According to Sok Chan, Financial Inclusion Head of the Association of Banks in Cambodia (ABC), Bakong has now integrated with 69 financial institutions and serves over 30 million users. The adoption of KHQR, a standardized QR code for payments, has surged to 4.9 million merchant accounts, while e-wallet accounts have reached 22.9 million, as reported by Kiri Post.

The National Bank of Cambodia (NBC) reported that in the first quarter of 2025, US dollar transactions via digital platforms rose by 133 percent, while Cambodian riel transactions jumped 334 percent. This growth is fueled by 25.3 million active mobile connections — 143 percent of the population — and 10.8 million internet users as of early 2025.

With 30 million digital wallets in circulation — 1.7 times the country’s population — and 4.5 million merchants accepting KHQR payments, cashless transactions are now a part of everyday life, echoing the likes of WeChat Pay in China.

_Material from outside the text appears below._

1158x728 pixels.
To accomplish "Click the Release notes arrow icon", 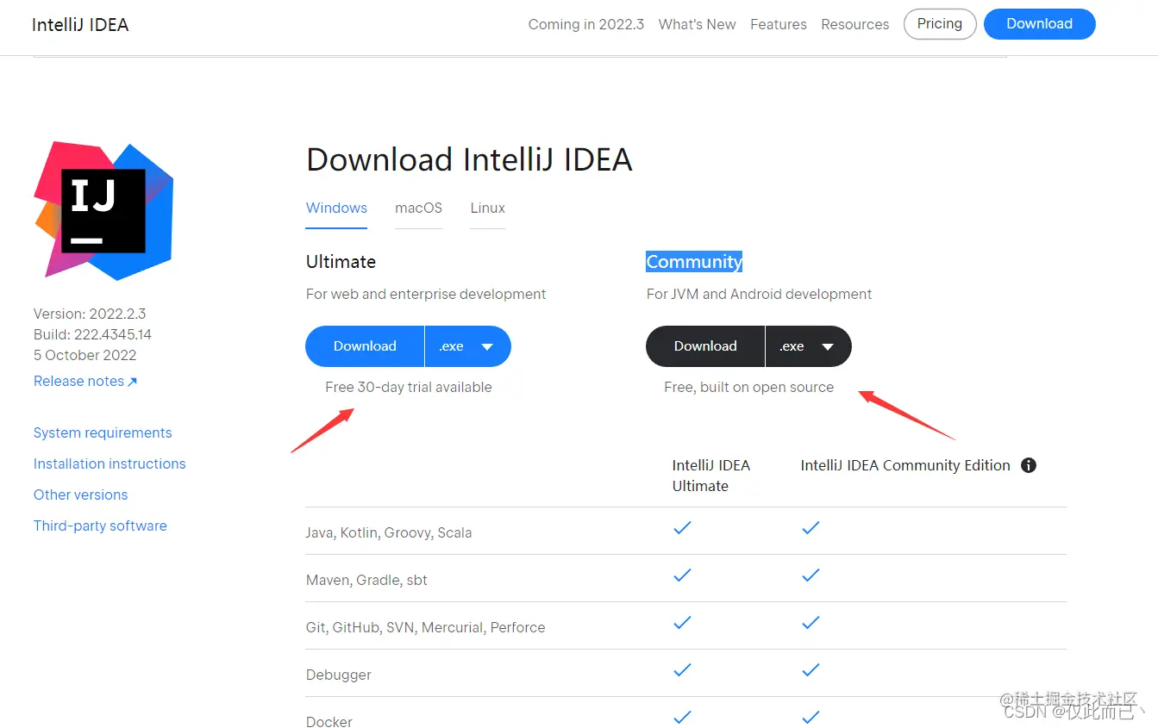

ABC’s Chan emphasized that NBC’s modernization efforts have significantly boosted digital wallet adoption, particularly among youth. Initiatives like the upcoming Youth Bakong programme — which will allow minors to register using student IDs — aim to expand access to digital payments even further.

Partnerships between banks and tech firms are boosting the transformation, while the interconnected systems now linking banks and financial institutions are also helping promote the use of Cambodia’s riel. However, the rise of digital payments brings new risks. ABC warned of increasing online fraud and cyber threats. To counter this, the association is working with stakeholders to promote digital literacy through financial education campaigns across urban and rural areas.

Chan urged users to remain vigilant: “To avoid being hacked, users should never share their identification number, birthdate, password, or personal identification number and personal information on social media. Always answer security questions posed by their financial institution for identity verification.”